• _Do this_: Could you write out the part of the discussion on unions and education spending, starting with "The Republican party" and going on through "given wealth threshold.", word for word?

• _Text provided_:
To be fair, I know 4 teachers, and all abhor their 'unions'. Its crooked, but they fear the alternative (loss of collective barganing power) more. Its a self-perpetuating problem of actual well meaning people playing CYA.


And I quite understand the sentiment, I'm not arguing that unions are great, I'm arguing that increase in educational spending shouldn't be seen as somehow funding unions.


Yes, we know where the Republicans want to point the firehose of money.


Back to the people who earned it? That is their party platform, and the source of their 'small government low taxes' position. I care less for politics, but lets pretend to talk intelligently if we are going to broach them.


There is a platform, and there is action.

The Republican party has done little to "send money back to the people that earned it," given that their policies historically screw over... well any earner under a given wealth threshold.

Providing education is giving money back to the people that earned it, using the government's massive power of collective bargaining. Federally funded education research can accomplish a hell of a lot more than, I don't know, what's the republican version? A bunch of private bootstrapped citizens banding 3.50$ each to fund a private education study on new teaching methods?


This seems to be what made US-American culture difficult to understand to some first time visitors. From tips to donations and gun ownership society seems to have decided to make citizens take into their own hands many responsibilities which in other countries the government takes care of.

/e: Not to suggest that either approach is without flaws, just that the approaches are different.

• _Data lines_:

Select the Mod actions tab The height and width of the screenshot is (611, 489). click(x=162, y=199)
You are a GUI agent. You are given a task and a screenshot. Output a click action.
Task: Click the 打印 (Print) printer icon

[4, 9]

• _Result_:
The Republican party has done little to "send money back to the people that earned it," given that their policies historically screw over... well any earner under a given wealth threshold.